Statistical Analysis

We employed non-parametric tests as our data showed significant deviation from normality as indicated by the Shapiro–Wilk test. In particular, Mann–Whitney U-test was utilized for comparisons between unpaired groups (CTRL vs. MED-OFF, CTRL vs. MED-ON), while comparison between paired groups (MED-OFF vs. MED-ON) was performed by the Wilcoxon signed-rank test.

Effect of dopaminergic medication on different RL parameters was addressed by the Friedman test.
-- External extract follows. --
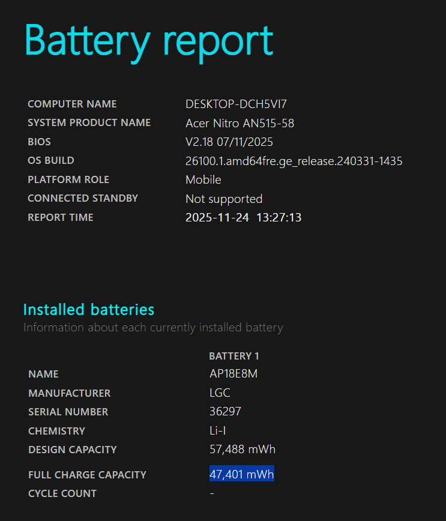Click the highlighted 47,401 mWh capacity value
In order to determine a relationship between categorical variables (confidence rating and accuracy), we made use of the Chi-square test. Comparison between conditions of the RWLM parameters was achieved by the Mann–Whitney U-test.

Linear regression models with dependent and independent variables (meta-d and d) were also calculated.

Comparison of correlation coefficients between conditions was performed by means of the cocor package (Diedenhofen and Musch, 2015).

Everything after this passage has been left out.